### Directives
1 - Write out the passage of the agency law notes below that begins with the words containing "One who is authorized to transact" and ends with "to the contract?".
2 - Answer these questions using the agency law notes below.
(a) Under the quantum meruit rule, what may the agent recover?
(b) What must every person who deals with a special agent ascertain?
(c) How many exceptions are listed to the rule that an agent is generally not a party to a contract?
3 - Continue the agency law notes below, starting after the final line.

### Source text

========================================

What are the duties and liabilities of the Principal?

The principal has a contractual duty to pay the agent the compensation agreed upon for the performance of his services.




The principal must reimburse the agent for any advances and idemnify him for all losses incurred in the proper performance of his agency duties.

What is the quantum meruit rule?

When there is no express agreement to compensate the agent for his services, the court will permit the agent to recover the reasonable value of his services in quantum meruit in the absence of circumstances clearly showing that the agent intended to act gratuitously.

What is actual authority?

The principal will be bound by the authorized agents of his agent. Authority that is directly granted or conferred upon the agent in explicity terms.

What is apparent authority?

Authority that, while not expressly given, the principal will be bound by the unauthorized acts of his agent in those situations where it reasonably appears to the party dealing with the agent that he has the authority to act.

Special Agents vs. General agents

It is necessary to distinguish between special and general agents.




The principal is only liable for acts within the actual authority of a special agent while the principal will be liable for all acts within the usual and ordinary scope of the business in which the agent is employed or within the scope of the apparent authority of the agent.




Thus, the liability for unauthorized acts rests on the third party when dealing with special agents and rests on the principal when the agent is a general agent.

What is a special agent?

A special agent is one who is authorized to perform one or more specified acts in pursuance of particular instructions or within restrictions necessarily implied from the act to be done.




The principal is not bound by the acts of a special agent if he exceeds the limits of his actual authority.




It is the duty of every person who deals with a special agent to ascertain the extent of his authority and unless this is done, the person will deal with a special agent at his peril.

What is a general agent?

One who is authorized to transact all of the principal's business, or all his business of some particular kind or at some particular place.

What are ways that an agent could be liable to a 3rd party?

As an a party to the contract;


implied warrant of authority; and


Tortious activity by agent.

When is the agent a party to the contract?

Generally, an agent is not a party to a contract. There are some exceptions though:


1. Nondisclosure of the existence of the principal;


2. Agent makes himself a party to K;


3. Agent agrees to be bound by the K.

What is the implied warranty of authority?

When an agent purposts to act on behalf of a principal, he impliedly represents to the third party that he has an existing principal and that he been authorized by the principal to conduct the particular transaction on the principal's behalf.




So the agent purports:


1. There is a principal with contractual capacity;


2. That the agent is authorized to conduct the transaction;


3. and express warranties.

How is an agent liable to a third party for tortious activity by an agent?

An agent who commits a tort is subject to liability in tort to any injured third party. And an agent may agree, through his contract of agency or through custom, usage, and prior course of dealings with his principal, to assume personal liability.

When does the principal have knowledge of the agent's action or personal knowledge?

1. Notice to or knowledge of an agent while acting within the scope of his authority and with reference to matters over which his authority extends is notice to or knowledge of his principal.




2. Where the agent is acting on his own behalf or adverse to the interests of his principal, any knowledge acquired by the agent will not be imputed to the principal.




If the agent or attorney in his course of business as an agent for a 3rd party should obtain knowledge from which a trust arises, and subsequently becomes the agent or attorney for a new principal, the agent's previous knowledge will not be imputed to the new principal.

What is a disclosed agency?

========================================

### Given material
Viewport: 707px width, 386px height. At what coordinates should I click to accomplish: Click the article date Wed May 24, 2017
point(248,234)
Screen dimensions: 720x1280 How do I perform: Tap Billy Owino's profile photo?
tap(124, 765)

========================================

### Responses for each task
1 -
One who is authorized to transact all of the principal's business, or all his business of some particular kind or at some particular place.

What are ways that an agent could be liable to a 3rd party?

As an a party to the contract;


implied warrant of authority; and


Tortious activity by agent.

When is the agent a party to the contract?

2 -
(a) The reasonable value of his services.
(b) The extent of the special agent's authority.
(c) Three.

3 -
Where the agent dealing with the third party discloses his representative capacity and the identity of his principal, the agency is said to be disclosed, and unless the agent makes some personal promise to perform, he is not a party to the contract.

What is an undisclosed agency? (same for a partially disclosed agency)

An undisclosed agency is where the agent does not disclose either that he is acting in a representative capacity or the identity of his principal, the agency is said to be undisclosed.

What are the general rules in regards to the agents methods of executing written instruments?

1. The agent must sign in a manner that clearly shows he is acting in a representative capacity. However, where the agent shigns his name to the K and after his name adds word words such as President, VP, manager, etc. the courts usually hold that these words are not evidence that he was signing in a representative capacity.




2. The agent must fully disclose the identity of the principal. Thus, where the agent signs the trade name of a partnership or company, many courts have held the agent liable under the K because the principal was undisclosed.

What is ratification?

When an agent or apparent agent purports to act on behalf of a principal, but such act is outside the scope of his authority, the principal may by words or conduct affirm the unauthorized act.

What are the elements of ratification?

1. An unauthorized act performed by an individual for and on behalf of another and not on account of himself;


2. knowledge of all material facts by person to be charged with the unauthorized act; and


3. acceptance of benefits of the unauthorized act by person to be charged with the act.

What is the general rule of termination of an agency?

Generally, anyone has the power to terminate the agency, but that does not mean you have the right to terminate.

Notice to 3rd parties?

A principal needs to give notice to 3rd parties of the termination of an agency, any agreements entered into are valid until notice to 3rd parties has been given.

What is the doctrine of respondeat superior?

Under the doctrine, the master is vicariously liable for the tortious physical acts of his servant done within the scope of his employment.




First need to decide whether the agent is an employee or ind. contractor then look if the agent is an employee, whether the tortious activity was done in the course of employment.

What is the fellow servant rule?

The fellow servant rule is when your ee injures another ee during the scope of employment. The injured ee cannot state a claim against the er.

What is the borrowed servant doctrine?

An ee generally employed by the general employer may be loaned to the special er in such a manner that the special er may become liable for the acts of the borrowed servant under the doctrine of respondeat superior.




Look to who's business is being futhered by the employee at the time of the tort, and whic er had control and whether it was in the scope of business of the special er.

What is the dual servant rule?

The dual servant rule is when the employee is performing services for both er's at the time of the incident, the court may impose liability on both principals.

What are the exceptions to the general rule that the principal is not liable for the actions of a ind. contractor?

1. Where the K requires the performance of work that is inherently dangerous;


2. Where a party is by law or K charged with a specific duty of care;


3. Where the act will create a nuisance


4. Where the act to be performed will probably cause injury to others unless due precaution is taken to avoid harm;


5. Where the act to be performed is illegal; and


6. Where the act is a non-deligable duty.

Is a principal liable for non-physical torts of the agent?

Yes, a principal will generally be liable for the non-physical torts of his agent committed within the scope of the agent's authority.

What is the definition of a partnership?

1. An association


2. of two or more persons


3. to carry on as co-owners


4. a business


5. for profit.

What is an association?

An association is a voluntary, contractual relationship. So the parties freely enter into the association (voluntary) and they agree to carry on as co-owners a business for profit.

What is a person?

A person is any person with contractual capacity can become a partner.




So, individuals, partnerships, corporations, and other associations can join a partnership.

What does to carry on as co-owners mean?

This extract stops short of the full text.